What time can I come over?


Having spent some time among the French I developed quite a taste for all things hazelnut. And well, Nutella, we ate it for breakfast over there.

Lindsey said...

Oui Oui Impressive! WOW.

Annette Lyon said...

mac . . . a . . . ron . . .

b. said...

I need one or two!

Amy said...

You really are Cuh-razy. So crazy, in fact, that I wish you lived at my house.

sara said...

Aaaah you're killing me. Very well done. And I also really like the silver tray they're displayed on.

fijiangirl said...

Beautiful.... when are you going to quit the high tech industry and open your own pastry shop? I would have regular orders on auto shipment.

amelia said...

I am in awe...and in need of a macaron.

Rachie said...

Those look delish! I might need you to save me one or five.

You realize the gauntlet has been thrown down and now I'm going to have to try my hand at these little guys. But first I'm going to need to buy a scale. And find some blanched almonds. And something to grind them with. And... forget it. I'll just eat yours.

Anne-Marie said...

I'm super intimadated, but the look amazing!

Kelsey Norwood said...

If you had gotten there earlier, you would have won a prize. Probably Queen of the Cookie. I tasted one this morning, for breakfast of course, and they were by far my favorite. Next year...

jeri said...

Oh yes, they were THAT GOOD. I can't get Bart to leave them alone. There are 12 kinds of cookies on the counter and he can't take his eyes off these. I don't think they're acceptable for 2-year-old boys though. ;)

Queen Scarlett said...

I'm drooling.

camillion said...

Je suis tres IMPRESSED.
Tres bon!

Morgan Moore said...

Oui, oui Mon Ami!!

The Bakers said...

I am so hungry right now.
And my word verification code below is Boobe. Which I find rather humorous.

Laura said...

I have macaron envy. I, too, have always been intimidated by the French and their cookies. You make it look positively easy though. I'll have to try.

April said...

They look amazing. And Nutella, oh how I love thee!
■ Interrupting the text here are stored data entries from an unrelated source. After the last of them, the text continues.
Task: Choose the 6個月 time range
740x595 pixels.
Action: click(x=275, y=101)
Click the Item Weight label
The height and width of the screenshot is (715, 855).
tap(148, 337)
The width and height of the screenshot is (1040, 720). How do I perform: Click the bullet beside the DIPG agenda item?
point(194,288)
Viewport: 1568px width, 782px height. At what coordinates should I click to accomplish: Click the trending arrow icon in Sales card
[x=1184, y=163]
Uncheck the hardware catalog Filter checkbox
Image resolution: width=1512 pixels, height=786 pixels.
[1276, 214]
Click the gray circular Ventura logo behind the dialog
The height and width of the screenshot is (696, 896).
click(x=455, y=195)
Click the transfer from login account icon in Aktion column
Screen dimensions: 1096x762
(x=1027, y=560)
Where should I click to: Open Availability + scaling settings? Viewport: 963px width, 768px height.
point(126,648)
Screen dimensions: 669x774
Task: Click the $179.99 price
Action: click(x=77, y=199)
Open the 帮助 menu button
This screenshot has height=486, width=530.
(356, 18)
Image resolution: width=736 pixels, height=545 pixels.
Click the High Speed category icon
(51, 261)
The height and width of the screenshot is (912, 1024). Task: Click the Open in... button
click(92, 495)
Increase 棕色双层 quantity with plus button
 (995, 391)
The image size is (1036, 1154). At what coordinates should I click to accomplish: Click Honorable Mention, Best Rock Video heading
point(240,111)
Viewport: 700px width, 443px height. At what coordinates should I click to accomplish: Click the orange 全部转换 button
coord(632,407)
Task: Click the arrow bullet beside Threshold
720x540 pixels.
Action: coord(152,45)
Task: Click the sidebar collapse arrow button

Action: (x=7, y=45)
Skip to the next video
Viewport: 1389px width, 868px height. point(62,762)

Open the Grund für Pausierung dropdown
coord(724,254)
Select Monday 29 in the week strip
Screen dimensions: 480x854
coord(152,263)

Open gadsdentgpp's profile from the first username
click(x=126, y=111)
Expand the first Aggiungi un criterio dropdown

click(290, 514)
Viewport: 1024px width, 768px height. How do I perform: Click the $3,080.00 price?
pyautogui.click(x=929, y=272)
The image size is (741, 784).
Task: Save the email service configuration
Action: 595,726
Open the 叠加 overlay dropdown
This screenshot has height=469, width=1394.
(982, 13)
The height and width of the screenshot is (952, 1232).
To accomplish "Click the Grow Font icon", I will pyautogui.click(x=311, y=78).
Do we have any bakeries here that specialize in macarons? I hear that these are replacing the cupcake places everywhere else in the U.S.

Geo said...

I love a lot of sleep over Tartelette.

Your macarons look incredible!

Sue said...

Yeah, I'm sure if I had a plateful of those in my kitchen I'd JUST EAT ONE.


Patti said...

They look EXACTLY like the ones I had at the Four Seasons in Maui. Translation: GORGEOUS.

Congrats. They're difficult.

Tartelette said...

Absolutely beautiful! Well done!
I'm venerable?!! Ahahahah :)

Amy said...

So glad you posted this. I was craving something sweet yet sophisticated and these were the perfect cure. I can't believe how well they turned out!!

Emmie said...

Wait a minute. WAIT. A. MINUTE. Holy cow. They ARE gluten-free!

Shawn said...


Beeswax said...

So, I'm so glad to hear that Balls is doing so well (in the halfway house).

Had some macaroons at Lauduree in Harrods.
Didn't have one with nutella, though. So now I'm sad.

I like Nutella with shortbread, on a banana (or even on a plastic spoon).

Where am I to get one of these Nutella macaroons without MAKING IT MYSELF?

I know I'll end up a footless unabomber.

Marie @ Make and Takes said...

Soooooo bummed I missed these. They look fantastic. Oh, the gooey center. Nice job!

Brooke said...

yuuuuuuuuuuuuum. i want one for breakfast.

Becca said...

I am constantly amazed at your cooking/baking prowess!

Did I already ask you for Renee Deloach's address or was I just thinking about it? Either way, could I beg it off you? My email is tropicalvelvet at gmail dot com. Thanks and happy holidays!

rookie cookie said...

When I grow up, I have grand plans to make these. Seems like everyone does these days. I sure can't wait to be an adult.